[Data extract — start]

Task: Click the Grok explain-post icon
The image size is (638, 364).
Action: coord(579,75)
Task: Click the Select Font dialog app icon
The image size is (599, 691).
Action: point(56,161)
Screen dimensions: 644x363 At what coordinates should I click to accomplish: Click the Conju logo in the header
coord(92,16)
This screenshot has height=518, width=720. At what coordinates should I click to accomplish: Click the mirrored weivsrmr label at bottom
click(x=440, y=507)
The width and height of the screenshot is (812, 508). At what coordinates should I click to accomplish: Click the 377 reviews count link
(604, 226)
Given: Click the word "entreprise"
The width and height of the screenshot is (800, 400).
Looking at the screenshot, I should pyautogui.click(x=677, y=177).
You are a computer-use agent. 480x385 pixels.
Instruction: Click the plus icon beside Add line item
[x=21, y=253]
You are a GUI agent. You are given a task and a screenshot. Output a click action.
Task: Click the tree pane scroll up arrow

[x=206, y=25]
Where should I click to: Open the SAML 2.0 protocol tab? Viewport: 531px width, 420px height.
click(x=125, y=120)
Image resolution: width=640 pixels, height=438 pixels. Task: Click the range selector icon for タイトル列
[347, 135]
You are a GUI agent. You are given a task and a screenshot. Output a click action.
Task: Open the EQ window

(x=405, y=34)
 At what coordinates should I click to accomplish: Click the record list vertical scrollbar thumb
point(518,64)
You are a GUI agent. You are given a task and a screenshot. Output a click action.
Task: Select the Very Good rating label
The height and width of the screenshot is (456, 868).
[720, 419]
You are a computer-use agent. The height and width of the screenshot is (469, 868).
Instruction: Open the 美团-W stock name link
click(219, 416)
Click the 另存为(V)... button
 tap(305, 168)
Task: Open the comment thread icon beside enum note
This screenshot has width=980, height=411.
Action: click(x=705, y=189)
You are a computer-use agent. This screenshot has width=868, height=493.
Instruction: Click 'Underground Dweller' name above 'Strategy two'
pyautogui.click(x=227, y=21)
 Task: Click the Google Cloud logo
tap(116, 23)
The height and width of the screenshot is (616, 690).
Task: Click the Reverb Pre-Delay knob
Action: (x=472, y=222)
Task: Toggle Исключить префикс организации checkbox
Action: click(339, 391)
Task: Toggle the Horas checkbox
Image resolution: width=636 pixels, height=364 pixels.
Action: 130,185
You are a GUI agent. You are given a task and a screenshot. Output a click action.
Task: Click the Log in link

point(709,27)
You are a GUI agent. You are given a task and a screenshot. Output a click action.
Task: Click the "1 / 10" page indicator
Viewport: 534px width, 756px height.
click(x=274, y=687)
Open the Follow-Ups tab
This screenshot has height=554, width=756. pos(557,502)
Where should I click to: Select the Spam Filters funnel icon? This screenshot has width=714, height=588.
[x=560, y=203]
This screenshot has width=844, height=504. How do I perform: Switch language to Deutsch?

[Data extract — finish]

Activity
Only the lines from the one holding "Task: Open the EQ window" to the end of the listing are to be written out, word for word.

Exercise solution
Task: Open the EQ window

(x=405, y=34)
 At what coordinates should I click to accomplish: Click the record list vertical scrollbar thumb
point(518,64)
You are a GUI agent. You are given a task and a screenshot. Output a click action.
Task: Select the Very Good rating label
The height and width of the screenshot is (456, 868).
[720, 419]
You are a computer-use agent. The height and width of the screenshot is (469, 868).
Instruction: Open the 美团-W stock name link
click(219, 416)
Click the 另存为(V)... button
 tap(305, 168)
Task: Open the comment thread icon beside enum note
This screenshot has width=980, height=411.
Action: click(x=705, y=189)
You are a computer-use agent. This screenshot has width=868, height=493.
Instruction: Click 'Underground Dweller' name above 'Strategy two'
pyautogui.click(x=227, y=21)
 Task: Click the Google Cloud logo
tap(116, 23)
The height and width of the screenshot is (616, 690).
Task: Click the Reverb Pre-Delay knob
Action: (x=472, y=222)
Task: Toggle Исключить префикс организации checkbox
Action: click(339, 391)
Task: Toggle the Horas checkbox
Image resolution: width=636 pixels, height=364 pixels.
Action: 130,185
You are a GUI agent. You are given a task and a screenshot. Output a click action.
Task: Click the Log in link

point(709,27)
You are a GUI agent. You are given a task and a screenshot. Output a click action.
Task: Click the "1 / 10" page indicator
Viewport: 534px width, 756px height.
click(x=274, y=687)
Open the Follow-Ups tab
This screenshot has height=554, width=756. pos(557,502)
Where should I click to: Select the Spam Filters funnel icon? This screenshot has width=714, height=588.
[x=560, y=203]
This screenshot has width=844, height=504. How do I perform: Switch language to Deutsch?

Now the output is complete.